begin

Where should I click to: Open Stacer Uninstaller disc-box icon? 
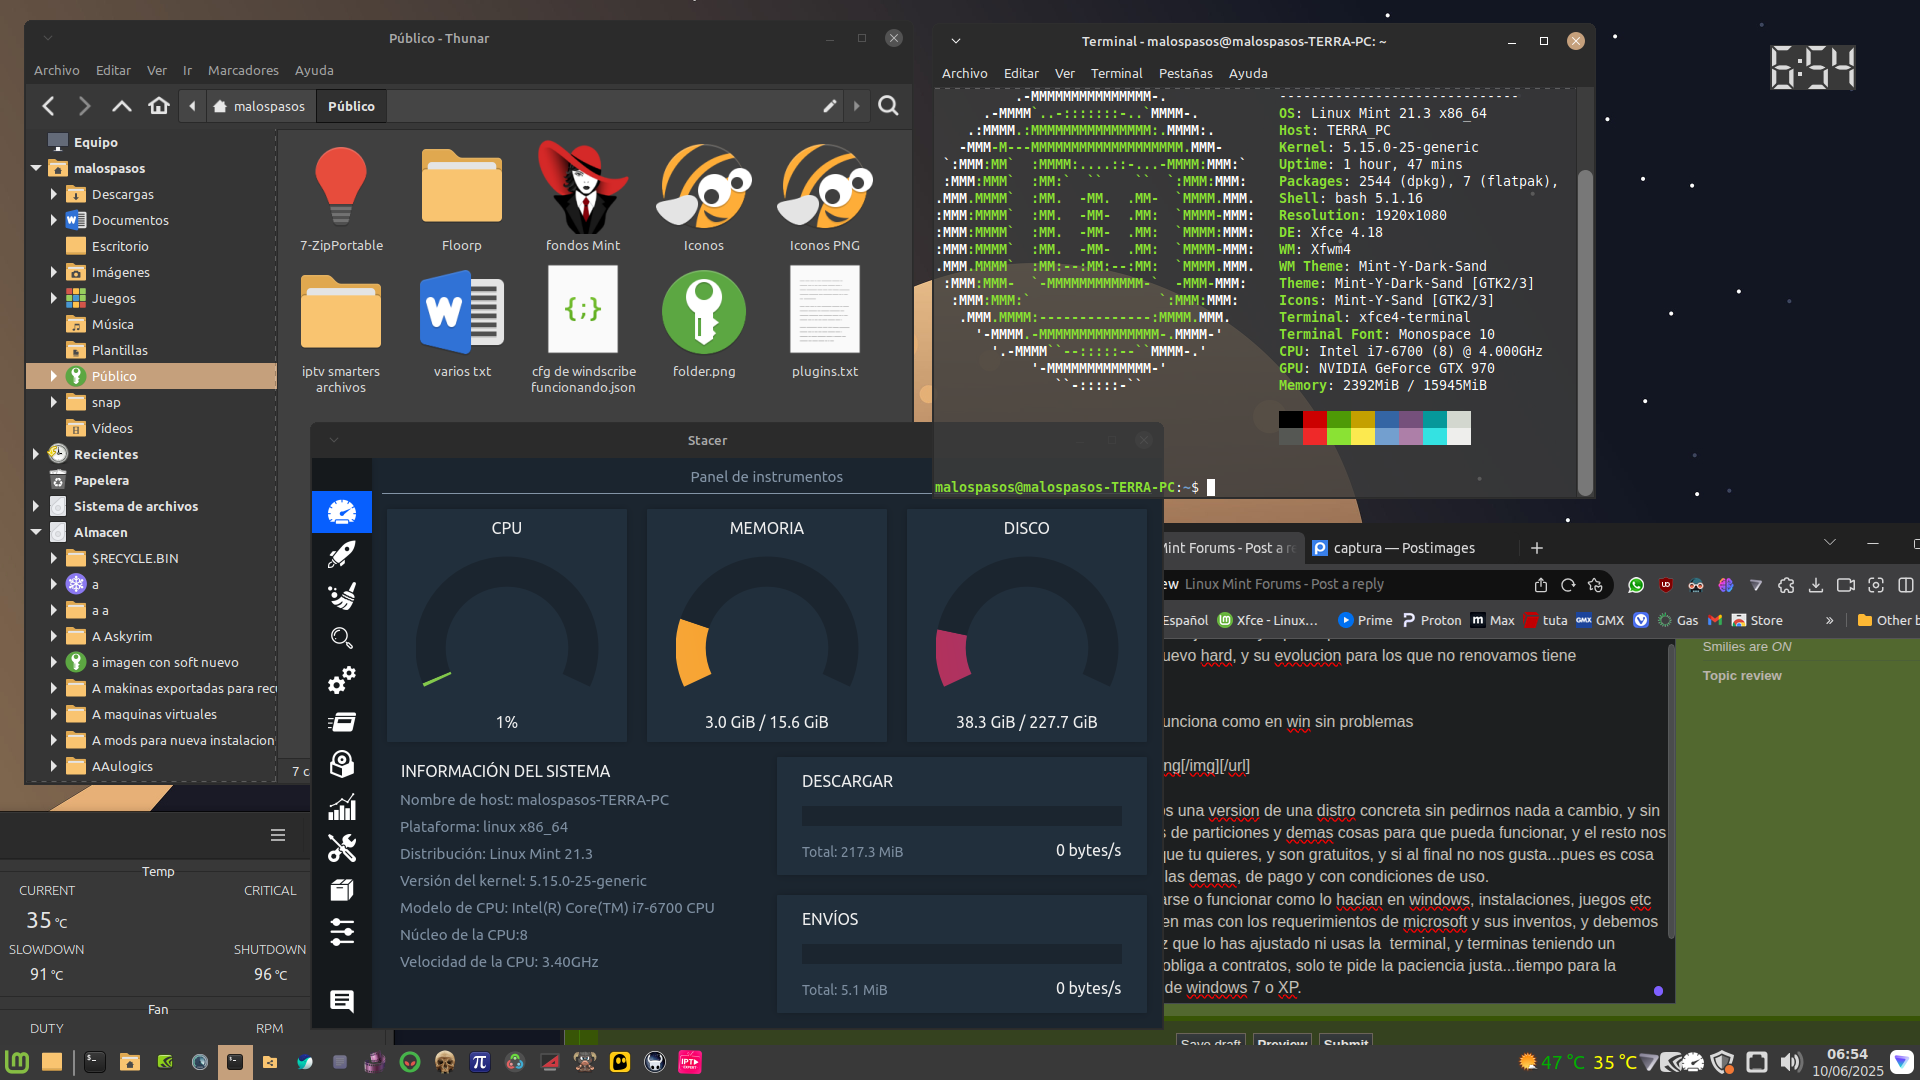pos(342,765)
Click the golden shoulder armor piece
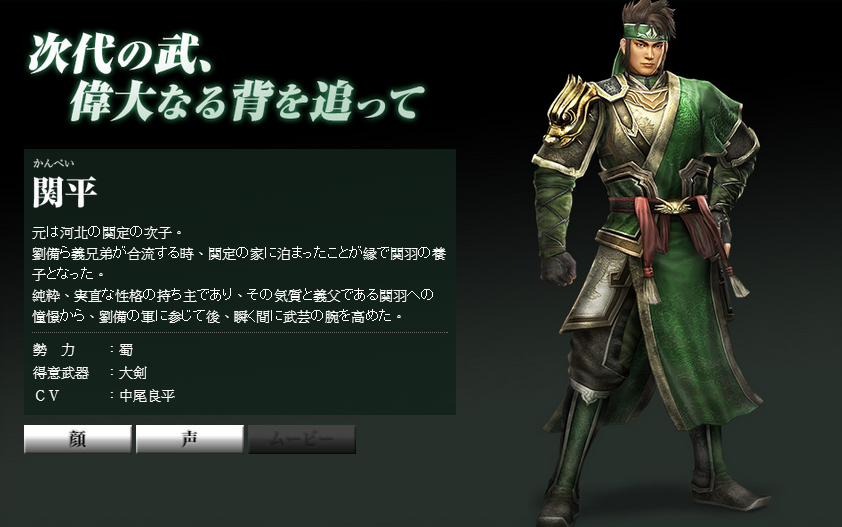The width and height of the screenshot is (842, 527). (571, 110)
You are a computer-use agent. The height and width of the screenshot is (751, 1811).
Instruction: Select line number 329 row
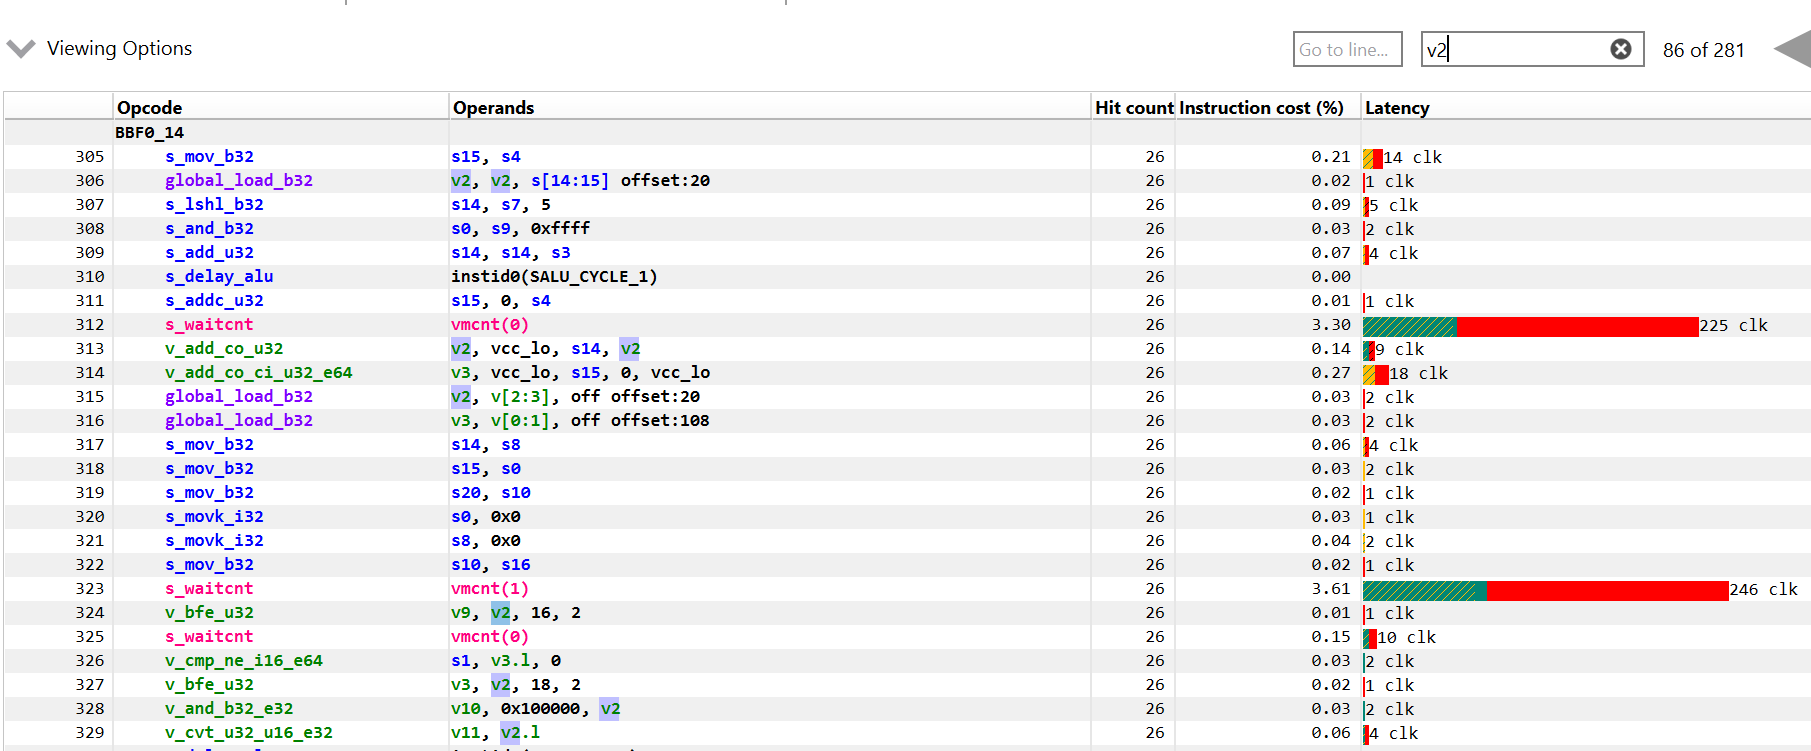pyautogui.click(x=89, y=732)
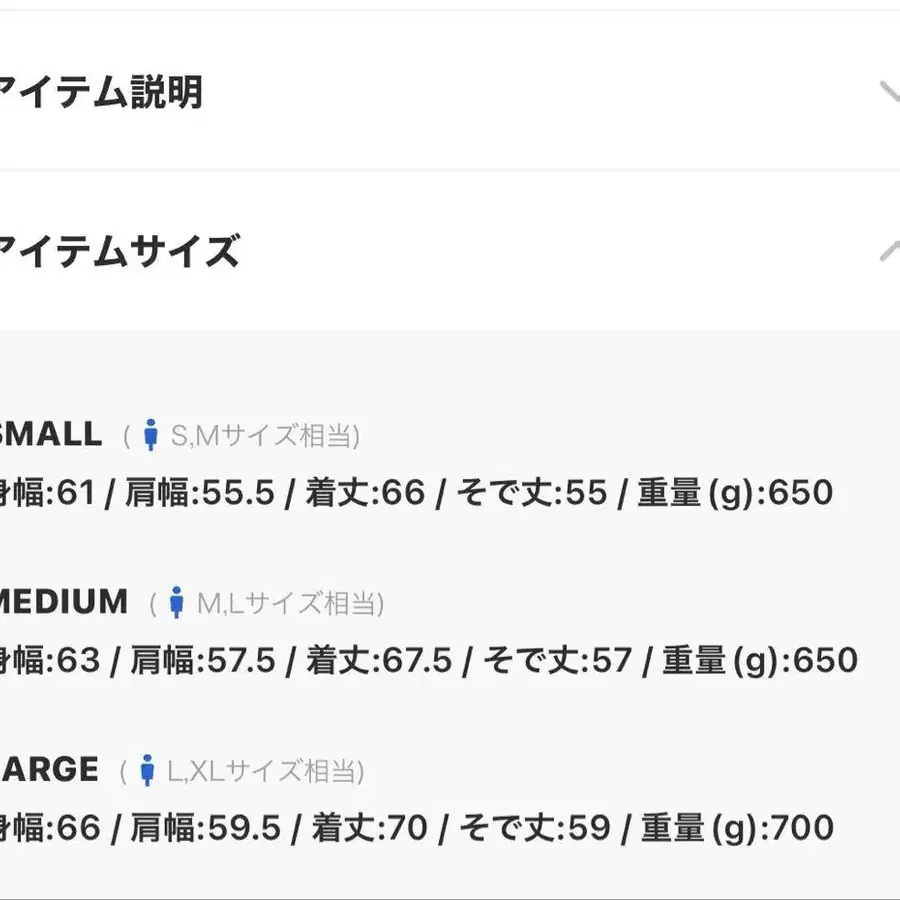Click the M,Lサイズ相当 note
This screenshot has height=900, width=900.
coord(290,603)
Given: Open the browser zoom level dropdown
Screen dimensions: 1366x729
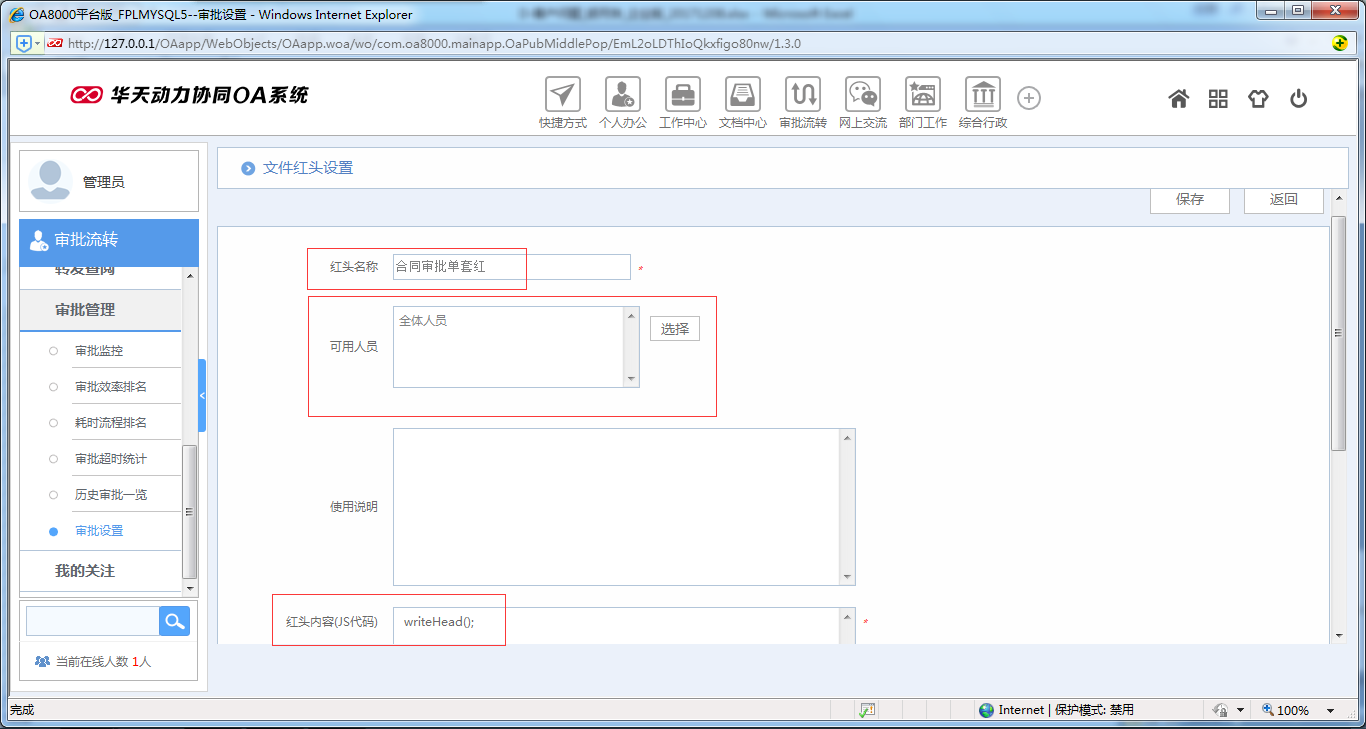Looking at the screenshot, I should pyautogui.click(x=1330, y=710).
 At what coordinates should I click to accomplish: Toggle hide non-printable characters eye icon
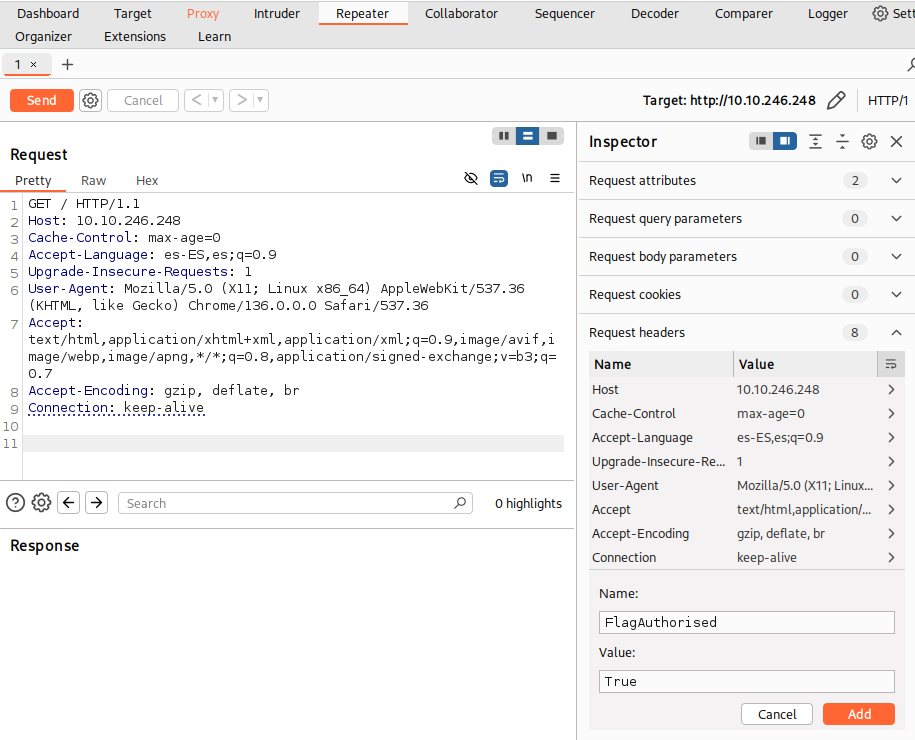click(470, 178)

end

Convert the lines above into a JSON list of strings, with one string per line and blank lines omitted. Leave the pictures out of the list.

### Exercise solution
[
  "Where should I click to: Open Stacer Uninstaller disc-box icon? ",
  "pos(342,765)",
  "Click the golden shoulder armor piece",
  "The width and height of the screenshot is (842, 527). (571, 110)",
  "You are a computer-use agent. The height and width of the screenshot is (751, 1811).",
  "Instruction: Select line number 329 row",
  "pyautogui.click(x=89, y=732)",
  "Click the M,Lサイズ相当 note",
  "This screenshot has height=900, width=900.",
  "coord(290,603)",
  "Given: Open the browser zoom level dropdown",
  "Screen dimensions: 1366x729",
  "Looking at the screenshot, I should pyautogui.click(x=1330, y=710).",
  " At what coordinates should I click to accomplish: Toggle hide non-printable characters eye icon",
  "click(470, 178)"
]